Walaupun terkejut, saya segera memohon agar suami saya jangan dibawa, “Tolonglah, janganlah
membawanya pergi.” Si muka seram langsung berkata, “Tangkap dia juga, dia juga orang asing!”
Judson memohon agar mereka tidak menangkap saya karena itu bukan perintah Raja. Apa yang terjadi
setelah itu terlalu mengerikan untuk saya gambarkan. Banyak dari para tetangga yang berkumpul di
depan rumah dan beberapa tukang bangunan yang sedang mengerjakan rumah kami langsung
melemparkan peralatan mereka dan melarikan diri. Suara tangisan anak-anak tetangga mulai terdengar
dan para pembantu kami terlalu terkejut dan takut untuk berbuat sesuatu. Karena ada begitu banyak
orang yang menonton, si eksekutor itu dengan cepat mengikat Judson dan menyeretnya ke arah gedung
pengadilan.
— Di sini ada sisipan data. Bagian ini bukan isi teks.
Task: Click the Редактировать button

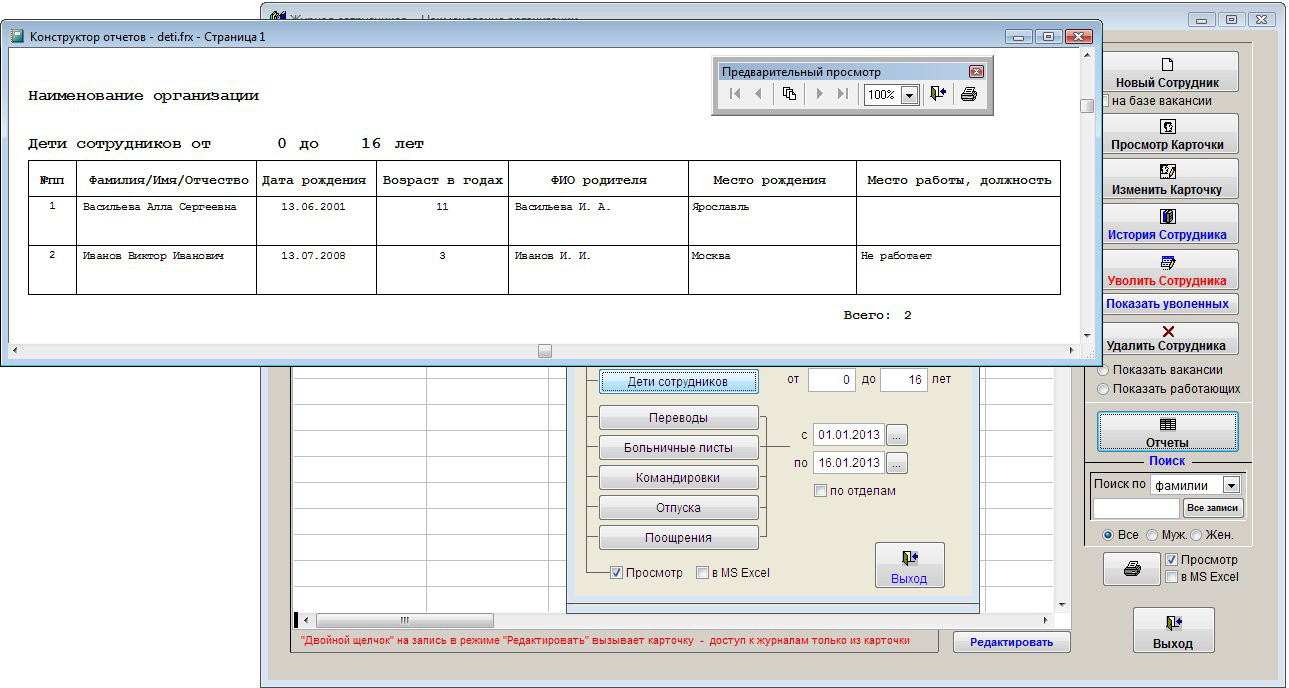Action: coord(1010,643)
Saya berusaha memintanya melonggarkan ikatan tali dengan menawarkan barang-barang
berharga kepunyaan kami. Tetapi bukan saja ia menolak untuk menerimanya, tetapi semakin saya
memohon belas kasihannya, semakin ia mengetatkan ikatan tali yang mengikat Judson sehingga
membuatnya kesulitan untuk bernafas.
Setiba di pengadilan, Gubernur kota Ava, pusat pemerintahan Kerajaan Burma pada waktu itu,
membacakan titah raja yang memerintahkan Judson ditahan di penjara maut. Judson langsung dibawa
bersama beberapa orang asing yang lain. Semuanya dibelenggu dengan rantai besi dan dibiarkan dalam
keadaan di mana mereka sama sekali tidak dapat bergerak. Walaupun saya tidak dipenjarakan tetapi
saya yakin selagi Burma dan Inggris masih berperang, para misionaris di Burma tidak akan dibiarkan
begitu saja. Penangkapan orang asing adalah sebagian dari taktik perang pemerintah Burma yang
semakin panik karena gagal menangkas serangan-serangan dari pihak Inggris. Ya Tuhan, berikanlah
kami kekuatan untuk melewati masa-masa sulit ini. Kami di sini bukan untuk kepentingan kami tetapi
demi melakukan amanat-Mu.
Keesokan harinya saya datang memohon kepada Gubernur untuk mengizinkan saya mengunjungi para
tawanan di penjara maut itu. Saya menjelaskan bahwa para misionaris yang ditawan itu adalah warga
Amerika dan merupakan guru-guru agama yang tidak ada kaitannya dengan perang yang sedang
berlangsung. Kemudian saya mencoba menjelaskan bahwa kecurigaan pihak istana kepada para
misionaris yang mereka anggap sebagai mata-mata sangatlah tidak berasas. Akhirnya setelah tanpa
lelah memohon, ia berkata bahwa saya dijinkan berbicara dengan kepala penjara. Kepala penjara itu
merupakan seorang yang sangat korup. Dengan gamblang ia berkata bahwa hidup mati para tawanan
itu ada di tangannya dan tanpa malu-malu ia meminta saya memberinya uang, kain halus dan beberapa
lembar sapu tangan jika saya mau Judson ditangani dengan baik.
Setelah menyogoknya dengan uang yang saya bawa, ia akhirnya mengijinkan saya untuk masuk.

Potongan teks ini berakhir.